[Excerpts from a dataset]
▬▬▬▬▬▬▬▬▬▬
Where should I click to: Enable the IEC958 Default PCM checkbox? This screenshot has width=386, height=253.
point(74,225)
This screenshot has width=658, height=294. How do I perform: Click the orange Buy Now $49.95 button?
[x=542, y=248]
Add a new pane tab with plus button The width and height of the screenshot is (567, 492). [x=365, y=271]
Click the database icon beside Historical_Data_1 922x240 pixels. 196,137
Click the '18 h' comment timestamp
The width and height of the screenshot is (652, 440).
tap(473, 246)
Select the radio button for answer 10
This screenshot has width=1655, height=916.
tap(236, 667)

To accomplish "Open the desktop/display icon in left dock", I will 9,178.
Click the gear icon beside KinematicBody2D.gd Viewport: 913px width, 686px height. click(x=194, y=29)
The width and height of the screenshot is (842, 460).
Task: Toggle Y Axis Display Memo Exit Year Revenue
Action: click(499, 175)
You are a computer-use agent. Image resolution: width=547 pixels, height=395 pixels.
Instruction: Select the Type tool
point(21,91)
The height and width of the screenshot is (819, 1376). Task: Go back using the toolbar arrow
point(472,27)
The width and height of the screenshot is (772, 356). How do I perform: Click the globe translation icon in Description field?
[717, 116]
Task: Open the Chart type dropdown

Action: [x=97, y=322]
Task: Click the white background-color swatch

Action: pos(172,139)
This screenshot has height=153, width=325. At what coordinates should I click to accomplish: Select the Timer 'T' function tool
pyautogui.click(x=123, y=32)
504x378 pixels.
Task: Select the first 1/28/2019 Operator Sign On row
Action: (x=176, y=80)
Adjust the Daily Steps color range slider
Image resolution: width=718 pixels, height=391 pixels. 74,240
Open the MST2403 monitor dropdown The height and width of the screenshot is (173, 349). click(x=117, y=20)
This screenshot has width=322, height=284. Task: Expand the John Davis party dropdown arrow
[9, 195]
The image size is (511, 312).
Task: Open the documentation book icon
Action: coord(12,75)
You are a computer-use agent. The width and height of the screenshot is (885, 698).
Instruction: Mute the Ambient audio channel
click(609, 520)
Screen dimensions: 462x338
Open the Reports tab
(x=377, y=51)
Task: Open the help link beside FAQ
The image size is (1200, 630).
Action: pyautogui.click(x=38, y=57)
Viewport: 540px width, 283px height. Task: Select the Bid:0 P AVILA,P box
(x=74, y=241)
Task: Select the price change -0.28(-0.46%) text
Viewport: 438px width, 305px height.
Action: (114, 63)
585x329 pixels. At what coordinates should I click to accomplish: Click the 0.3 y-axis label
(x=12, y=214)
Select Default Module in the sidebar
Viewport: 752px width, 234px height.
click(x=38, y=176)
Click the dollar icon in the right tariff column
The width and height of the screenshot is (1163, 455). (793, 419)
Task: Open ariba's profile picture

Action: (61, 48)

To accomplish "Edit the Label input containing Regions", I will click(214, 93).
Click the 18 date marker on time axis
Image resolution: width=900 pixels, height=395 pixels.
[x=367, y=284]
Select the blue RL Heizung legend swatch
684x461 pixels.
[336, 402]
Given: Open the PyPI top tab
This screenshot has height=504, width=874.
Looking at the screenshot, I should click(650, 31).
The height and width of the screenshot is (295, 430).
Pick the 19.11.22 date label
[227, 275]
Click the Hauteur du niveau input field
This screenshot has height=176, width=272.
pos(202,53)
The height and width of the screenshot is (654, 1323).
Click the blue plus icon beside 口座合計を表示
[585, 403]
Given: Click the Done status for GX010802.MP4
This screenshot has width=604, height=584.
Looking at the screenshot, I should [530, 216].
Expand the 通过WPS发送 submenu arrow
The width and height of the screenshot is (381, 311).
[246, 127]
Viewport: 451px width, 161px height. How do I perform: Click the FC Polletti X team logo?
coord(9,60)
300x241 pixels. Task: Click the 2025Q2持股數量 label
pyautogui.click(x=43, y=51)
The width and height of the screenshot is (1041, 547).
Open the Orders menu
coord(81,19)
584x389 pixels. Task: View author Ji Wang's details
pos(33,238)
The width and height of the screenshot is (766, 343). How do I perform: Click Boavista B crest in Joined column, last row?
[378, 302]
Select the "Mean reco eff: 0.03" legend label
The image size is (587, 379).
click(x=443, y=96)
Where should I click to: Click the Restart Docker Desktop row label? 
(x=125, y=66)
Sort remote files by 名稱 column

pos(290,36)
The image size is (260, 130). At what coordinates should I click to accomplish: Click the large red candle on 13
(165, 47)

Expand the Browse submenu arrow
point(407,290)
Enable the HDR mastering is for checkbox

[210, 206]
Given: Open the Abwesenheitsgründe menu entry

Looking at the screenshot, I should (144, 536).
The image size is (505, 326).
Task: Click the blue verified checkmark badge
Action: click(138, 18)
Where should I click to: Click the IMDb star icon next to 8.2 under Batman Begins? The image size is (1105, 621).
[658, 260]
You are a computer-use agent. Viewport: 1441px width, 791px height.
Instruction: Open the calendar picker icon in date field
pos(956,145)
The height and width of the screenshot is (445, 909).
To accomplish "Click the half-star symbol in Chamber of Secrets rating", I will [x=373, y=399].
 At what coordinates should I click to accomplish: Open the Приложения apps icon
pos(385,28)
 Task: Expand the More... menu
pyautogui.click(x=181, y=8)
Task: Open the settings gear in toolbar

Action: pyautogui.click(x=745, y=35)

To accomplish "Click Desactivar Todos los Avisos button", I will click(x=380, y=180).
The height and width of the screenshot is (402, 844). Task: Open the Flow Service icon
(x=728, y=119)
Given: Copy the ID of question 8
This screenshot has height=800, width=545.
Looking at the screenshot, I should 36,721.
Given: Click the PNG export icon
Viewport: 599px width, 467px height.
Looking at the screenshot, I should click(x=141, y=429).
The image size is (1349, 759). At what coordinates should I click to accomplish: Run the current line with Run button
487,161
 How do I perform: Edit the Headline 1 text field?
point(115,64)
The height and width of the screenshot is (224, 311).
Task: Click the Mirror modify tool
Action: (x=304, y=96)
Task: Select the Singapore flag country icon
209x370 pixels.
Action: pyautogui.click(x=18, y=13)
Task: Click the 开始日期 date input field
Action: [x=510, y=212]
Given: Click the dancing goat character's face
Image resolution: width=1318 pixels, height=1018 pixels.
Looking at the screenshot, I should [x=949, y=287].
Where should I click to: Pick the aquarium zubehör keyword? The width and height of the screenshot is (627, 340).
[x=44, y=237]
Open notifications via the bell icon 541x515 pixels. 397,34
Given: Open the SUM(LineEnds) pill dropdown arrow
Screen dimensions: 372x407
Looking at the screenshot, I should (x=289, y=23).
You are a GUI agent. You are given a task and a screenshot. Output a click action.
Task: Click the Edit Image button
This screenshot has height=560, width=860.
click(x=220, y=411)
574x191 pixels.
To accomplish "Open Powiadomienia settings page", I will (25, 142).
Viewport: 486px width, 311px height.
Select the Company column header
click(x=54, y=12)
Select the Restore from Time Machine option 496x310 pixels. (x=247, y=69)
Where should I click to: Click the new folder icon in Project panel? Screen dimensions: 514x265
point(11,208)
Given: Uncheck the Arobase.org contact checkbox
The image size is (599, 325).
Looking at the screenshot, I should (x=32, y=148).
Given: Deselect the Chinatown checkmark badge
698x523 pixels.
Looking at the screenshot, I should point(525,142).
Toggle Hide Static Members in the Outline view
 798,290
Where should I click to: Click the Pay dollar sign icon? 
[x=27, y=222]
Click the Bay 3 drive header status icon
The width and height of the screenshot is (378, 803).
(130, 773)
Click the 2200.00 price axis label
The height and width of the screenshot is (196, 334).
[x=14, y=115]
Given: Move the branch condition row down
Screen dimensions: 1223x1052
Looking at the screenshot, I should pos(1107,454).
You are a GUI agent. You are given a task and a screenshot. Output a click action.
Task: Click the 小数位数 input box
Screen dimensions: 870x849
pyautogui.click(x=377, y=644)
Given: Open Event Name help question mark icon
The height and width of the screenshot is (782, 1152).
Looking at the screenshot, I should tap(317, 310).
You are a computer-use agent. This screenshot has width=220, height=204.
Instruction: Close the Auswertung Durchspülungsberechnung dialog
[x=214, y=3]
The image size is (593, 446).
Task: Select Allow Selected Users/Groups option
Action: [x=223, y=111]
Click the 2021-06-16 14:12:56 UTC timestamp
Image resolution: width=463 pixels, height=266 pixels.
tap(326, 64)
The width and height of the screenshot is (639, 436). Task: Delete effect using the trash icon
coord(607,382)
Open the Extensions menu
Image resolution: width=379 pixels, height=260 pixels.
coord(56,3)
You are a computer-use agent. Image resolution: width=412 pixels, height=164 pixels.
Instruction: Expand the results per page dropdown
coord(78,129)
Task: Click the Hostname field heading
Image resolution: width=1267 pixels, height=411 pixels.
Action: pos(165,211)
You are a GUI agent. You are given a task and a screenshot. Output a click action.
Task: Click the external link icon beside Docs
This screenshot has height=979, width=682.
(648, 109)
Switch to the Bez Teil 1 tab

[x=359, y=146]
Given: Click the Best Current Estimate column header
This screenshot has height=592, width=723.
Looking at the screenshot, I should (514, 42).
▬▬▬▬▬▬▬▬▬▬
Action item:
Could you set down, exactly as written, the lines above between the one holding "Click the dollar" and the one holding "Given: Open the PyPI top tab", inclusive, and nothing more?

Problem solution:
Click the dollar icon in the right tariff column
The width and height of the screenshot is (1163, 455). (793, 419)
Task: Open ariba's profile picture

Action: (61, 48)

To accomplish "Edit the Label input containing Regions", I will click(214, 93).
Click the 18 date marker on time axis
Image resolution: width=900 pixels, height=395 pixels.
[x=367, y=284]
Select the blue RL Heizung legend swatch
684x461 pixels.
[336, 402]
Given: Open the PyPI top tab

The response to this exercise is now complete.